**TEXT EXCERPT**.

+++

Drilling operations on our Rocky 3 horizontal well in Breton Sound 32
field commenced in early May 2014 with drilling expected to be completed
before month end.
Our near term development plans during Q2 and Q3 2014 are expected to be
focused on workover and recompletion opportunities to enhance production
from our legacy wells.
We plan to resume our development drilling program in the Fall of 2014
and are conducting exhaustive geological and engineering reviews to
bring forward the most promising of our available prospects.
We have commenced marketing efforts with respect to our efforts to
secure drilling partners for our Goldeneye prospect in Grand Bay Field
and, subject to securing commitments from potential partners, are
planning to commence drilling of that prospect during 2014.
Financial Position and CAPEX Highlights
-
$ 20.4 million of cash on hand at March 31, 2014, down from $32.5
million at December 31, 2013;
-
Cash balance had grown to $21.0 million by end of April 2014;
-
$14.6 million of working capital at March 31, 2014, down from $20.4
million at December 31, 2013;
-
$1.3 million of CAPEX for Q1 2014;
-
Working capital adjusted debt to trailing twelve month EBITDAX of 8.6
times; and
-
Net asset value per share (based on working capital adjusted PV-10) of
approximately $7.93.

+++

**GIVEN EXERCISE A**.
In the entries, convert everything from the line containing "This screenshot has height=740, width=1286." through the end of the entries into a JSON list of strings, one per line, omitting blank lines.

+++

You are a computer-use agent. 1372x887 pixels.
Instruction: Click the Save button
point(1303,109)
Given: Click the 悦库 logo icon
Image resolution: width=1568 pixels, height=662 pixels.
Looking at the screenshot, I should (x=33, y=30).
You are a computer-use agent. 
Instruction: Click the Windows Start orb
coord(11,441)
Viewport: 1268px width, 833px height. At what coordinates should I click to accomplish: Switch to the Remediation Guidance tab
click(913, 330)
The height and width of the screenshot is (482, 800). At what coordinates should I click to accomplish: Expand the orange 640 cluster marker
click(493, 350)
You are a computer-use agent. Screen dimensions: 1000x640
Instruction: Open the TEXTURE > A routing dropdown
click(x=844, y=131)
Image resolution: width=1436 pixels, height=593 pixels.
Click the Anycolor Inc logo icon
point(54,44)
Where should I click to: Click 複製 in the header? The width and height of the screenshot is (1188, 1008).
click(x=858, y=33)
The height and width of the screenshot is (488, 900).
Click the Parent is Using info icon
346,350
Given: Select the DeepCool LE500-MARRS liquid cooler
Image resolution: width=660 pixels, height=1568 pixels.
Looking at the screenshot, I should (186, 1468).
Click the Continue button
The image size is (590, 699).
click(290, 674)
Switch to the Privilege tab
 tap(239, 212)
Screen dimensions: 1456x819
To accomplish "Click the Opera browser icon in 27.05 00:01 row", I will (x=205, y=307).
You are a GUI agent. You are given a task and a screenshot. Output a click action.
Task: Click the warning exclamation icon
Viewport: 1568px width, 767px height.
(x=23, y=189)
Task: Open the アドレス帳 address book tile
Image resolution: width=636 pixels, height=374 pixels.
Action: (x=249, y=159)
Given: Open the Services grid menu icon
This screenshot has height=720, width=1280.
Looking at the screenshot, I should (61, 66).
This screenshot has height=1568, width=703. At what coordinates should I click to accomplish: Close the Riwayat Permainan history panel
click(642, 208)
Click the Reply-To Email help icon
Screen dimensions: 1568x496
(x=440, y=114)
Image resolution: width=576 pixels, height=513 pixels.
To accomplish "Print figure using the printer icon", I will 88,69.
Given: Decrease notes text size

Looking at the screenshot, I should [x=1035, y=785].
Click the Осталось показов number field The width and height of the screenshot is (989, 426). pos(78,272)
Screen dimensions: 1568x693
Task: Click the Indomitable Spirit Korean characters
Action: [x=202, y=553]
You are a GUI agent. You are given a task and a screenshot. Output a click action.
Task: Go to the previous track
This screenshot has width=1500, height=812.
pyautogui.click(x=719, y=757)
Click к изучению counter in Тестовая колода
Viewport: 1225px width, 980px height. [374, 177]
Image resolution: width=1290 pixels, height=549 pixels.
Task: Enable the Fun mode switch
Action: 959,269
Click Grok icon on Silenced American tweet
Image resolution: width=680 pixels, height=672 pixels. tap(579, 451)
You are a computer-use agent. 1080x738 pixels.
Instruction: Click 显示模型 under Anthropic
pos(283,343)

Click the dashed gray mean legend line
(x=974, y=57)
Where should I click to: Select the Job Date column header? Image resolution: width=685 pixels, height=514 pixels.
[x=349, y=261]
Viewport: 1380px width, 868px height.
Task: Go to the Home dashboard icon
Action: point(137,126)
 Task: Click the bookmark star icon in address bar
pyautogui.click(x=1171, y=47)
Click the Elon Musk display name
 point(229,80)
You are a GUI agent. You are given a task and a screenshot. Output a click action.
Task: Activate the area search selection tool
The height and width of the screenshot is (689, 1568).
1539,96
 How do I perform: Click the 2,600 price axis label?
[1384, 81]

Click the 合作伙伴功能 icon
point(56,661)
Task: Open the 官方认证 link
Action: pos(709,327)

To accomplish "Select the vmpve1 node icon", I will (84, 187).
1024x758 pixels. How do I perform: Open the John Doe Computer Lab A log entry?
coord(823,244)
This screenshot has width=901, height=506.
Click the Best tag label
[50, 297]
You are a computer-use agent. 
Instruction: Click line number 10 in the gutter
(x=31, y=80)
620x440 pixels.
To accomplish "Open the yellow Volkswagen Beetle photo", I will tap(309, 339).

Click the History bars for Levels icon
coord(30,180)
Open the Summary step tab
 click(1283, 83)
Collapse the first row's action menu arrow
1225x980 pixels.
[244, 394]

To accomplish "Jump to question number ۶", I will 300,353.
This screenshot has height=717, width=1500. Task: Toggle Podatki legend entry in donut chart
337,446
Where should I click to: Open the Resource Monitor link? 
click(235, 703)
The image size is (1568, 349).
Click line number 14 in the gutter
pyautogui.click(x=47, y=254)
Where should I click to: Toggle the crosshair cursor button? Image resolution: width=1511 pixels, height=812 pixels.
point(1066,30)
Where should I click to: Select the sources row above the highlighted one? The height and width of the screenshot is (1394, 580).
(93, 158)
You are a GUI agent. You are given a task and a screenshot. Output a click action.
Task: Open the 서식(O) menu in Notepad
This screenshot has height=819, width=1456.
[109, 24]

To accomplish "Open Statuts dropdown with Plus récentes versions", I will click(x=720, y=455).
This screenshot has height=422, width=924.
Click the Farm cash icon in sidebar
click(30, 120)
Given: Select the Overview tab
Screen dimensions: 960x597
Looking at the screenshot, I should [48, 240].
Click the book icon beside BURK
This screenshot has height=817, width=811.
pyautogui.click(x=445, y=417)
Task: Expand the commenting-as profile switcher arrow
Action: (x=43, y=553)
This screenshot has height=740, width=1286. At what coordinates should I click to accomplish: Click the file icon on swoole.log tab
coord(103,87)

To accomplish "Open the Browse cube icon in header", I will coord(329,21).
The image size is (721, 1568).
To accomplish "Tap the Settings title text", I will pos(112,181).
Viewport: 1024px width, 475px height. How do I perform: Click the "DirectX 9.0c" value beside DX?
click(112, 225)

+++

**GIVEN EXERCISE B**.
Write the next part of the drilling and financial update, picking up after its last sentence.

**FINAL RESULT A**.
[
  "This screenshot has height=740, width=1286. At what coordinates should I click to accomplish: Click the file icon on swoole.log tab",
  "coord(103,87)",
  "To accomplish \"Open the Browse cube icon in header\", I will coord(329,21).",
  "The image size is (721, 1568).",
  "To accomplish \"Tap the Settings title text\", I will pos(112,181).",
  "Viewport: 1024px width, 475px height. How do I perform: Click the \"DirectX 9.0c\" value beside DX?",
  "click(112, 225)"
]

**FINAL RESULT B**.
Saratoga continued to fund its operations, including its development
program, from cash on hand and operating cash flows. The 2014 CAPEX
budget is expected to be fully funded from cash on hand and operating
cash flow.
Management Comments
Thomas Cooke, Chairman and CEO, commented, “As noted in our year end
2013 earnings call, Q1 2014 was a challenging period during which I, and
our entire management team, took a hard look at our field operations in
order to ferret our issues that continued to plague Saratoga and result
in unsatisfactory run times and production levels below those considered
acceptable by management. As a result of our exhaustive review, we made
a number of wide ranging changes that began to go into effect in early
March. Those changes included extensive changes in field operating
personnel and in our Covington office, investments in repairs and
maintenance on our facilities in the field and a focus on adding gas
lift gas and salt water disposal capacity that have curtailed our
production in the past and, in particular, over the first two months of
the current quarter.
While the review of operations was time consuming and took us away from
our planned development operations, I am pleased to say that the
initiatives implemented as a result of that review began to show results
almost immediately with run times, and production, growing markedly over
the last month of the quarter. We intend to continue to keep an eye on
field level operations to assure that the issues that plagued us during
the first two months of the quarter, and in prior periods, will not
reoccur.
With the run time issues seemingly behind us, we are focused on
continuing to move up our production from our legacy wells and to
reinstituting our development drilling program.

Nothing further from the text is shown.